Viel Hoffnung haben sie und ihr Gemeinderatskollege Edgar Kunzmann nicht. „Wenn nicht kontrolliert wird, dann ändert sich nichts“, sagt Kunzmann. Dass Strafzettel nicht jeden zur Räson bringen, zeigt das Beispiel Friolzheim: „Es gibt Fahrzeughalter, die wir schon zwei- oder dreimal gemeldet haben“, hieß es Ende vergangenen Jahres im dortigen Gemeinderat. In Niefern-Öschelbronn habe sich die Parkmoral durch Kontrollen dagegen verbessert, berichtete Rathaus-Chefin Birgit Förster zur selben Zeit.
Vorstufe zu Knöllchen
Remchingens Bürgermeister Luca Wilhelm Prayon bringt noch eine Vorstufe zu den Knöllchen ins Spiel. Autofahrer sollten mit Zetteln auf ihre Verstöße hingewiesen und diese auch registriert werden – auch in der Nachbargemeinde Keltern war dies bis Jahresanfang so gängige Praxis. „So können wir uns einen Überblick verschaffen und dann entscheiden, war wir tun.“
Vormittags auf der Karlsbader Straße in Nöttingen: Susanne Casper ist mit ihren beiden Kindern unterwegs. Durch das kreuz und quer Parken an der Hauptstraße und den abgesengten Bordstein ergebe sich dort noch eine andere Gefahr, sagt sie. Autos würden dort nicht auf den Gegenverkehr warten, sondern auf den Gehweg fahren, um sich vorbei zu drängen. Ein Dorfsheriff macht für Casper nur Sinn, wenn dieser auch regelmäßig kontrolliert.

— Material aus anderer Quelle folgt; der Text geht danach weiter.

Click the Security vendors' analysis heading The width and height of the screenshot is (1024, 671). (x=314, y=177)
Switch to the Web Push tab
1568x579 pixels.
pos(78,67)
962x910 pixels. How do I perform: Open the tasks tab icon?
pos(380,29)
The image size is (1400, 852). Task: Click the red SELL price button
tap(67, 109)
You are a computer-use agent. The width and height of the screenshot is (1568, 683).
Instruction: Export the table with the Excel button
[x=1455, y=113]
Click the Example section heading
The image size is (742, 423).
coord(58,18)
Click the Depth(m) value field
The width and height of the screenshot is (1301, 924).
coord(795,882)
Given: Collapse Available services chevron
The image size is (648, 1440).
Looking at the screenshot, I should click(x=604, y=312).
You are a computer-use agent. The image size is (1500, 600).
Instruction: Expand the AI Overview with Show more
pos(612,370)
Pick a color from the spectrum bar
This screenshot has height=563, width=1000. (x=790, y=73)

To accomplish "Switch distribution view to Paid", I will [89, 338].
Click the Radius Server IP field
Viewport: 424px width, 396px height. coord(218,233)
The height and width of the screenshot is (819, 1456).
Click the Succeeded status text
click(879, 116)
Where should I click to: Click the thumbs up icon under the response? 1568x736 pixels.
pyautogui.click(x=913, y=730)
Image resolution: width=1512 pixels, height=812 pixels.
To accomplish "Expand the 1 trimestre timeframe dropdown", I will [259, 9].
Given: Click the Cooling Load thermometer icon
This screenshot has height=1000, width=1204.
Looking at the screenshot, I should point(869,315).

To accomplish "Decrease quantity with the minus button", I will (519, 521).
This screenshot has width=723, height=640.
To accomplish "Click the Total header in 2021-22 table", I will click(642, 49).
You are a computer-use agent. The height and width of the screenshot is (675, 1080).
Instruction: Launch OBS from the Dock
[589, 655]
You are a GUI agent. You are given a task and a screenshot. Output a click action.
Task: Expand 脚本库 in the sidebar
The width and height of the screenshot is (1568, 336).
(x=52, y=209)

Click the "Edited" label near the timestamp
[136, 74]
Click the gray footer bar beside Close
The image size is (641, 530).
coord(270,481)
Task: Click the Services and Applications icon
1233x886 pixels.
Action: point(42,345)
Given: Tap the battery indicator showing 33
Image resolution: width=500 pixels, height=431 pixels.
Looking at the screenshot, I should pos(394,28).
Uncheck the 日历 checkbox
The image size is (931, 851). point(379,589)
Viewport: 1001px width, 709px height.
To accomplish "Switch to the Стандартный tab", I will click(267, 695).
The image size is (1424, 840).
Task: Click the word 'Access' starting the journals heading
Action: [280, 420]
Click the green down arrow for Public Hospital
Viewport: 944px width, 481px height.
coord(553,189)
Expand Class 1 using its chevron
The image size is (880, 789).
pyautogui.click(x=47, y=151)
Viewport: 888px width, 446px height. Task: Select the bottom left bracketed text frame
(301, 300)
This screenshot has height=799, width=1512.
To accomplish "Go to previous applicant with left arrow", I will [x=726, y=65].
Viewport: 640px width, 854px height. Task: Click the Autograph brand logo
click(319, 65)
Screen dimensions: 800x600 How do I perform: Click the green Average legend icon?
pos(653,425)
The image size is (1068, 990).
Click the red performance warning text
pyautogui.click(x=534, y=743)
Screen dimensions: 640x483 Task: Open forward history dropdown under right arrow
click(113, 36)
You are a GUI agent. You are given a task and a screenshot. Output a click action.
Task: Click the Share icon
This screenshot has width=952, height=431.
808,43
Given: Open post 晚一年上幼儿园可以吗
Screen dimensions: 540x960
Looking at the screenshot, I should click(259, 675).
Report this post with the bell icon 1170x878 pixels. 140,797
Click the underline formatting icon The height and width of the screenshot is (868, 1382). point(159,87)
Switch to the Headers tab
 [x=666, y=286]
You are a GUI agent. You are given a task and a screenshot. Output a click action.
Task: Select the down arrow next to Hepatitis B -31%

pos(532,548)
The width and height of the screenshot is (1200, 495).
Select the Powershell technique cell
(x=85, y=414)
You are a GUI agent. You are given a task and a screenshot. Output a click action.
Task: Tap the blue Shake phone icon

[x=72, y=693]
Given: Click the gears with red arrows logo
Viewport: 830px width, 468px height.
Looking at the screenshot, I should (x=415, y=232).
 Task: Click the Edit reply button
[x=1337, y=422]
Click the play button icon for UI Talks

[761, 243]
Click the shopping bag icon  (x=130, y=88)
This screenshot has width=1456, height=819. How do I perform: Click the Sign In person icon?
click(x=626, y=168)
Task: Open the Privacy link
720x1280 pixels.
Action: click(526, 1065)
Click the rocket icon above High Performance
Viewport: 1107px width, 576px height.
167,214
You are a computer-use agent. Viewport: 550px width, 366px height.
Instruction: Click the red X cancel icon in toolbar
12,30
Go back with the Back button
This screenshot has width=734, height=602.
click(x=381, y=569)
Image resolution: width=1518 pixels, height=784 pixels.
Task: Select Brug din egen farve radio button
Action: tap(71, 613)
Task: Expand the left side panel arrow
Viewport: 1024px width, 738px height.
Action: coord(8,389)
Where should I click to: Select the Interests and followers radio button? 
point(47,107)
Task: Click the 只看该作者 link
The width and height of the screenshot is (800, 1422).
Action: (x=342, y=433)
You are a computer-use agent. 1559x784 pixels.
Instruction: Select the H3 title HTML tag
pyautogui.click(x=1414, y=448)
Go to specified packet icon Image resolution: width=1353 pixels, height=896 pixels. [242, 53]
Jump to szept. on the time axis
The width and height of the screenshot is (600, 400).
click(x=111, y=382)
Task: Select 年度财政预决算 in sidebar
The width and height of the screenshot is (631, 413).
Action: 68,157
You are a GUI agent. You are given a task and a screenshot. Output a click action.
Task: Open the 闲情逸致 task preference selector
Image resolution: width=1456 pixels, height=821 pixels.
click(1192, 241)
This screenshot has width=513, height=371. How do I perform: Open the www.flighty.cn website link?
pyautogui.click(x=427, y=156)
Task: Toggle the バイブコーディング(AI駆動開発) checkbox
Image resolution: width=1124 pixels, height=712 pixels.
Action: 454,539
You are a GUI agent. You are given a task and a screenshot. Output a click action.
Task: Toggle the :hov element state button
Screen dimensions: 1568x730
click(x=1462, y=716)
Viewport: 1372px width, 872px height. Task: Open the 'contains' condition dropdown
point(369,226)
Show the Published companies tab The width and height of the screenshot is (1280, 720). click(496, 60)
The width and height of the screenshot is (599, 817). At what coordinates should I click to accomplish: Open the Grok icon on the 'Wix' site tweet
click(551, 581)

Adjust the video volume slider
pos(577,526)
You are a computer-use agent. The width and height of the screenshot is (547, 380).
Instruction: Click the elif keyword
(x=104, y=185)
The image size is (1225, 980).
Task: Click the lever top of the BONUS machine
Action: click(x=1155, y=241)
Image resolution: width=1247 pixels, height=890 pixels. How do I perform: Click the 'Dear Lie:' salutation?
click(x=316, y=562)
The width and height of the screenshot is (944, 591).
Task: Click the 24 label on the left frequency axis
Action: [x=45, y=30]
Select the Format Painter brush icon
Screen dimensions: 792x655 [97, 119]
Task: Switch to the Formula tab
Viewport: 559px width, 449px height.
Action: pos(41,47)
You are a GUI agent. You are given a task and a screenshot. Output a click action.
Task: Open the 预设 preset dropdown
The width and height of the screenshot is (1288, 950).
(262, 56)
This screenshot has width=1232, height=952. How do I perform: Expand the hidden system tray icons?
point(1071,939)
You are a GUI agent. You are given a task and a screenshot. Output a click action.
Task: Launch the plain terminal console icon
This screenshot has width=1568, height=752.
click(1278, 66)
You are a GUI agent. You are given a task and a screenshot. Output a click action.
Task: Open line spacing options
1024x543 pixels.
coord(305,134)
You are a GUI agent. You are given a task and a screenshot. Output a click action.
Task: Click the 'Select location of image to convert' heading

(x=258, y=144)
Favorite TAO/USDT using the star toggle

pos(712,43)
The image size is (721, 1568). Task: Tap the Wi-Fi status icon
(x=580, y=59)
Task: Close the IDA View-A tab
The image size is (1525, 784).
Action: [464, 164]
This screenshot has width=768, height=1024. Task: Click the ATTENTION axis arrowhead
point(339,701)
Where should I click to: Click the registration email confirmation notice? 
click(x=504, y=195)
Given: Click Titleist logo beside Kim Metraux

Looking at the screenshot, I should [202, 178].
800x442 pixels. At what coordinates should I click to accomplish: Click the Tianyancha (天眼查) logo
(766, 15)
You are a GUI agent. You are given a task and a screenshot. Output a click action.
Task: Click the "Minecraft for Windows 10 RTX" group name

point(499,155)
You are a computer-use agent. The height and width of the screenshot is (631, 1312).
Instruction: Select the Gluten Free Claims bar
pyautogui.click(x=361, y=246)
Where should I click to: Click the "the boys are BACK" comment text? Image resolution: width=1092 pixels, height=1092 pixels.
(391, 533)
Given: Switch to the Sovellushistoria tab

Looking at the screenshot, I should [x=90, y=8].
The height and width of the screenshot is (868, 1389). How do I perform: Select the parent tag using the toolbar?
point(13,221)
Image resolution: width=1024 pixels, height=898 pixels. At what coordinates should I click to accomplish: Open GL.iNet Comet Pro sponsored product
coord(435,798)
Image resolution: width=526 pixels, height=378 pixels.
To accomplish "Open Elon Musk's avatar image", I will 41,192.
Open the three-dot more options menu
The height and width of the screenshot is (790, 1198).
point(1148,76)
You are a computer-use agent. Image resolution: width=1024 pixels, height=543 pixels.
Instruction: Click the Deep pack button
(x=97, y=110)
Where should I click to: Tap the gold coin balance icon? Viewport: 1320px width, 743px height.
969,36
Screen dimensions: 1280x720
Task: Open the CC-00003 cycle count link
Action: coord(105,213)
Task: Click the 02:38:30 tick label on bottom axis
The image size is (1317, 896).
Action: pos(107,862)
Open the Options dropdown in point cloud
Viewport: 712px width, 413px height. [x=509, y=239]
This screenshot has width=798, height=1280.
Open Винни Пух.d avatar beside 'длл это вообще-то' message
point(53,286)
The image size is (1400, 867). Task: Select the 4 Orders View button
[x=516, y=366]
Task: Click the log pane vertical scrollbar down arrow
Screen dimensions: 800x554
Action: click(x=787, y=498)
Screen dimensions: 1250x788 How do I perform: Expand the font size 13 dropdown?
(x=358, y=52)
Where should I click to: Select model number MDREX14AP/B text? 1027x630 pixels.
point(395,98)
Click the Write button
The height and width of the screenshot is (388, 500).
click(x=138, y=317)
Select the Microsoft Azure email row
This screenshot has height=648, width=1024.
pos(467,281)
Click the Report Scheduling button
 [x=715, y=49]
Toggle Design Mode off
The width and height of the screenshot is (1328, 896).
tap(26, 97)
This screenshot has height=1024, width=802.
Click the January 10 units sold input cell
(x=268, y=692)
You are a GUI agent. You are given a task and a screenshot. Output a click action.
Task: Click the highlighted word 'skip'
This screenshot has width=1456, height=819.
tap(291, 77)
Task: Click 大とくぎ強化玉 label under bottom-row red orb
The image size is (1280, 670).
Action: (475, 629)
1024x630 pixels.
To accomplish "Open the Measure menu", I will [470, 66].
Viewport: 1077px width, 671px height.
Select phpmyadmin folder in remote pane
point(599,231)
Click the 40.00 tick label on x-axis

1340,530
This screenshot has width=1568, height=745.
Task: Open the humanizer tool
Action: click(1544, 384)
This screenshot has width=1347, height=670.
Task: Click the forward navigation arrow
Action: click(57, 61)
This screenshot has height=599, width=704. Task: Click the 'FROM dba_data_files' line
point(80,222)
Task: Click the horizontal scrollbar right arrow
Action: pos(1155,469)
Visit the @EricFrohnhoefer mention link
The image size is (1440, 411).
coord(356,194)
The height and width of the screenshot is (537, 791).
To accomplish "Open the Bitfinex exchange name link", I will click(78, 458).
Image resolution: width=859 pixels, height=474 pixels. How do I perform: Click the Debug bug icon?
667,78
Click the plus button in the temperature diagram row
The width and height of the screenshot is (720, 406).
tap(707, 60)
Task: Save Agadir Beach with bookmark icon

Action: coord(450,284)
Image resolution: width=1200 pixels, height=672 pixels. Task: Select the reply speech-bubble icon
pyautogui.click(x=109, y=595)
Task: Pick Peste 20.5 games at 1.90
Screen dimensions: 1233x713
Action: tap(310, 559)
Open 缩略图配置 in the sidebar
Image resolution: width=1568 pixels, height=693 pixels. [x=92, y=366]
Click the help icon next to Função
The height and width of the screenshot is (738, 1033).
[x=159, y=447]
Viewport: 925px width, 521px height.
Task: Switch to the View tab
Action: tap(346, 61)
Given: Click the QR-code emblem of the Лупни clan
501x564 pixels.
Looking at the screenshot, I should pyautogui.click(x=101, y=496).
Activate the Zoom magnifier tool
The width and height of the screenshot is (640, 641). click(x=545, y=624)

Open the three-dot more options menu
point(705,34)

Die Nöttinger Franz Kastner und Manfred Vollmar halten dagegen gar nichts von einem Gemeindevollzugsbediensteten. „Das kostet nur Geld“, sagt Vollmar, auch wenn er sonst immer wieder den Verkehr auf der Karlsbader Straße anprangert. Selbst die Kirchgänger würden den Gehweg zuparken. „Wenn der dritte Teil der Ortsteilverbindungsstraße kommt, wird sich alles bessern“, meint Vollmar. Und die Zeit bis dahin, müsse man eben noch überstehen.